ISLAMABAD - Pakistan's president summoned parliament to meet on Friday to elect a new prime minister, with the outgoing textile minister emerging as the likely candidate for the job.
Yousuf Raza Gilani was dismissed Tuesday along with his Cabinet by the Supreme Court for failing to investigate his ally President Asif Ali Zardari for corruption, adding to political instability in a country already saddled with massive economic and security problems.
But in moving quickly to install a new premier — and not defying the court order as some had predicted — the government may reduce fears of major upheaval, at least in the short term.
In a statement Wednesday, the presidency said the national assembly would be convened on Friday afternoon.
A government official confirmed that the purpose of the meeting was to elect a new premier.
Zardari's Pakistan People's Party has the largest number of seats in parliament and is currently in government with coalition partners, which must also support his choice for prime minister to ensure he gets elected. Zardari has been meeting those partners to discuss a candidate.

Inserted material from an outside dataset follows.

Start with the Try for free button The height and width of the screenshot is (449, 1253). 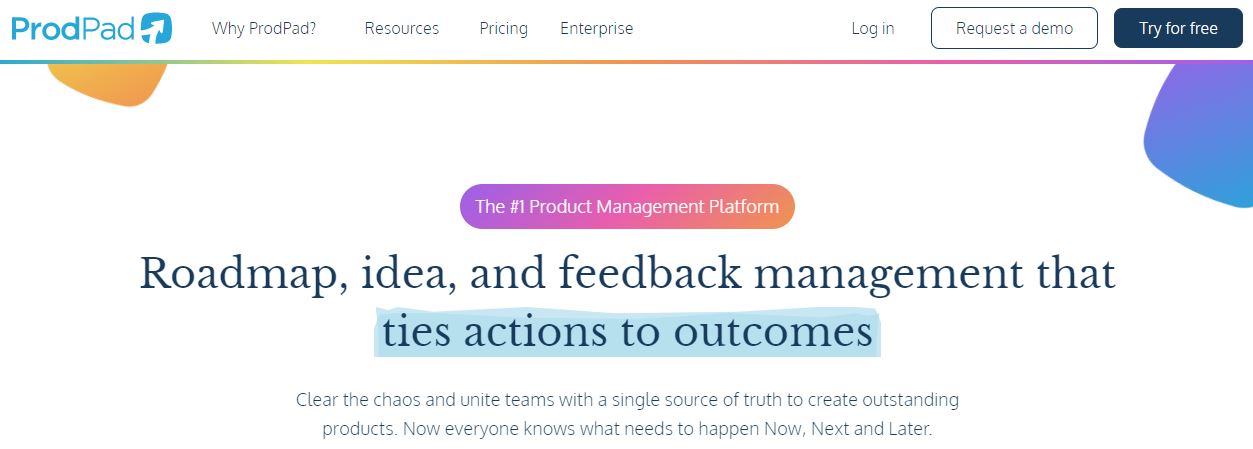[x=1178, y=28]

The official said that Makhdoom Shahabuddin, the outgoing textile minister, was the likely candidate, as did another member of the ruling PPP. They didn't give their names because they weren't authorized to speak on the record about internal party decisions.

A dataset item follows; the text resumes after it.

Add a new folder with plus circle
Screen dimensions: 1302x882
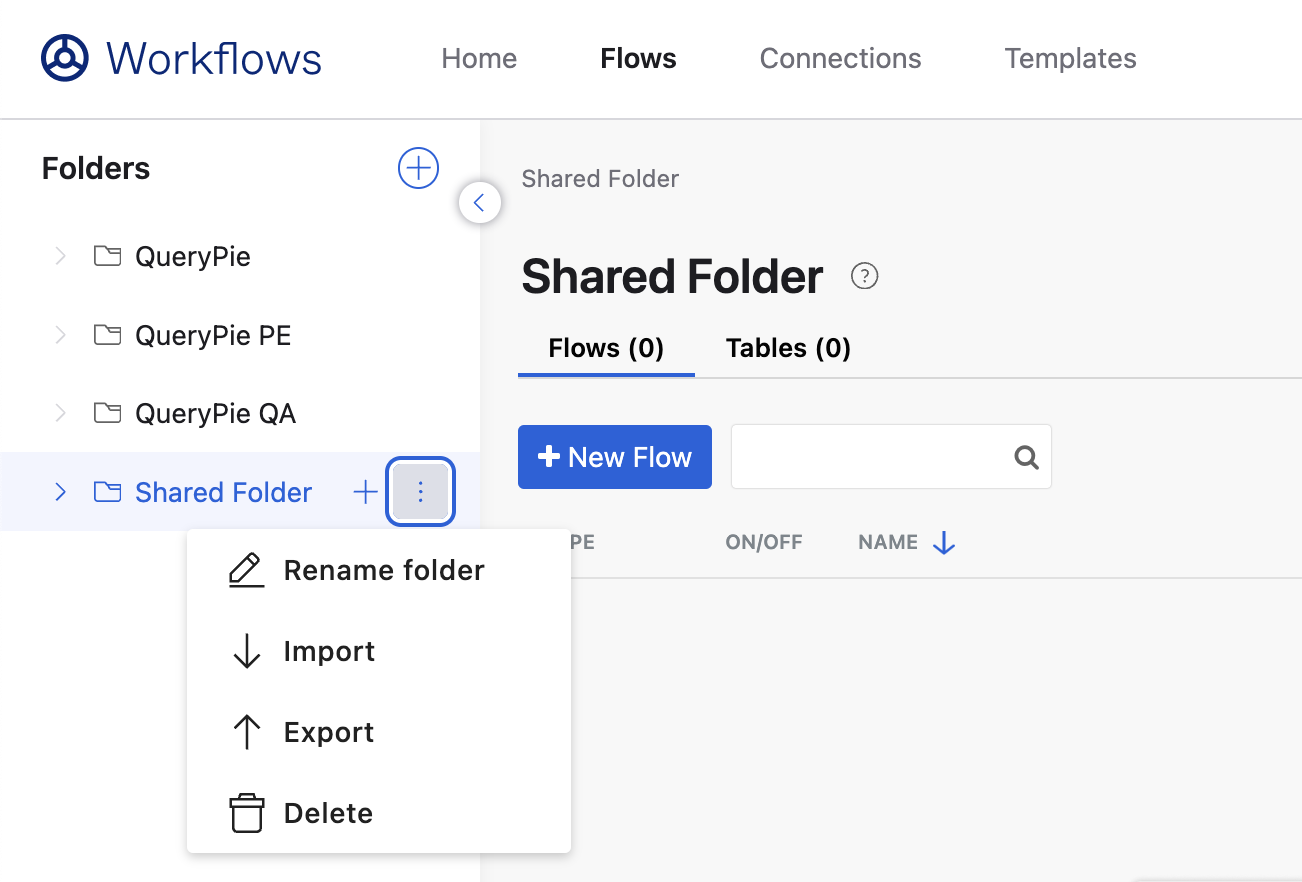[418, 168]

Shahabuddin is from Rahim Yar Khan, a conservative Islamic city in south of Punjab province. He is considered a party loyalist and was known to be close to Zardari's late wife Benazir Bhutto, who headed the party but was killed in 2007 by Islamist militants.

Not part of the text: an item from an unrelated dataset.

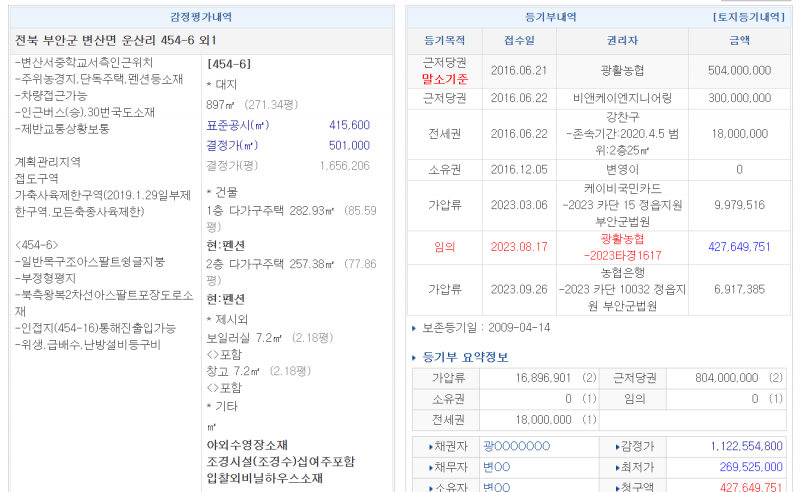Click the 표준공시(㎡) label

Whoever takes over will not have long in power and is likely to face a rocky ride.
The government must call elections before March next year. Under the constitution, polls can only be held under a caretaker government, which must be in place three months before election day. Many analysts have speculated that the current political upheaval may expedite the polls, possibly to November. Elections before that date are considered unlikely because of the fierce summer heat.
The new prime minister will also likely run into trouble with the Supreme Court, which is expected to make the same demand of him or her as it did of Gilani, namely to initiate a corruption probe against Zardari. The court has been criticized by some for taking political decisions and jeopardizing the democratic setup in Pakistan.